REQUIRED ACTION:
Find the string "agent" in the records. Copy every line it appears in.
=== EXERCISE MATERIALS ===
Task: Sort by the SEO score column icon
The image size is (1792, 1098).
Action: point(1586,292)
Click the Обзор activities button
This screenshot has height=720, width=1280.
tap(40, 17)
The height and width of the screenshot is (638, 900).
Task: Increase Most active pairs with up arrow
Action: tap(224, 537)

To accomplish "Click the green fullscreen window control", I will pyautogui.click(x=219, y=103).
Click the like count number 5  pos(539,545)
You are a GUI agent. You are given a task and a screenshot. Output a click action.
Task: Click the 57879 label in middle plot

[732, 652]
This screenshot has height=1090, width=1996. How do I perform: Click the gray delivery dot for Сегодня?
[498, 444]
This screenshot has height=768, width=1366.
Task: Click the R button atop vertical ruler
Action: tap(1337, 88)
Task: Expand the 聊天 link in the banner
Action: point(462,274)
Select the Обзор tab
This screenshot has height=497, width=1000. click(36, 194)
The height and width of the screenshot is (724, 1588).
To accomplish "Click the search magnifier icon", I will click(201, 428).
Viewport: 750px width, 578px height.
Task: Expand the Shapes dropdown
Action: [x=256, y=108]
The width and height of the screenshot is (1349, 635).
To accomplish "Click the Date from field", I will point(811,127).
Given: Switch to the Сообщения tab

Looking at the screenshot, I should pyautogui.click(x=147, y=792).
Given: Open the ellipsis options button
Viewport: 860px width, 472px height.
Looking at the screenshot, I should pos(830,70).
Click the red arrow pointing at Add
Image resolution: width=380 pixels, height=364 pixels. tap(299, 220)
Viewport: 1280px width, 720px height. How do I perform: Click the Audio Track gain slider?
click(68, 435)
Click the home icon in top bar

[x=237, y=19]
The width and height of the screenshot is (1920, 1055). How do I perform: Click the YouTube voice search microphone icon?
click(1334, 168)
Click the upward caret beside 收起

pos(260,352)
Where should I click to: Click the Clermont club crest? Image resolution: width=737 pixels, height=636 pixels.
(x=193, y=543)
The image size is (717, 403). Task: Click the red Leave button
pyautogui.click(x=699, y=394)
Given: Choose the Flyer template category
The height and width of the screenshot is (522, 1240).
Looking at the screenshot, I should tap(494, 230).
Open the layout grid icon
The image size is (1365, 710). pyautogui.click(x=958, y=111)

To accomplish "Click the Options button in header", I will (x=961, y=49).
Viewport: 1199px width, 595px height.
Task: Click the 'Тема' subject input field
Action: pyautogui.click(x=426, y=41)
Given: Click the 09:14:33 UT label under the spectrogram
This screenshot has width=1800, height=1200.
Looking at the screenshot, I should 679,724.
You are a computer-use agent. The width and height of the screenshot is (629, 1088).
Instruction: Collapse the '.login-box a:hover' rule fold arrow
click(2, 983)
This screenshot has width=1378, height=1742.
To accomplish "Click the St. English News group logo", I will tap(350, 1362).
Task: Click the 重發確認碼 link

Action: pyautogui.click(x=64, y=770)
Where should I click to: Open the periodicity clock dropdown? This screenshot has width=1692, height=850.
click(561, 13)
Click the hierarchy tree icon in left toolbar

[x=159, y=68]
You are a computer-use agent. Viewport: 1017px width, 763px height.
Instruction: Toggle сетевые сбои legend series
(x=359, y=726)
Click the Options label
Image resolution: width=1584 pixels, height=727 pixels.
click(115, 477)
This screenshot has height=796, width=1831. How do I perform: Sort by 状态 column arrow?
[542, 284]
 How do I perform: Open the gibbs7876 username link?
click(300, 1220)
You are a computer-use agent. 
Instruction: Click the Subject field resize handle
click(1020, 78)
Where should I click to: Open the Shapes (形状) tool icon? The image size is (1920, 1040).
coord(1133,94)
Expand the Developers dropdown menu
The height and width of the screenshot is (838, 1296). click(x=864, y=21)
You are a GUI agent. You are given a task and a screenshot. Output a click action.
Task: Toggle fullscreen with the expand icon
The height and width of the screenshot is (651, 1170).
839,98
===
ANSWER SPACE:
You are a GUI agent. You are given a task and a screenshot. Output a click action.
You are a computer-use agent. The width and height of the screenshot is (629, 1088).
You are a computer-use agent. Viewport: 1017px width, 763px height.
You are a computer-use agent. 
You are a GUI agent. You are given a task and a screenshot. Output a click action.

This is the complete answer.